▶ _Exercise aim_
Return each entry below without any alteration.

▶ _Task data_
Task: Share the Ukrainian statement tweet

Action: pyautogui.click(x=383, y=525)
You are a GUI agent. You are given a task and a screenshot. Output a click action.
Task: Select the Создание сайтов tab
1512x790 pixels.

▶ _Answer_
Task: Share the Ukrainian statement tweet

Action: pyautogui.click(x=383, y=525)
You are a GUI agent. You are given a task and a screenshot. Output a click action.
Task: Select the Создание сайтов tab
1512x790 pixels.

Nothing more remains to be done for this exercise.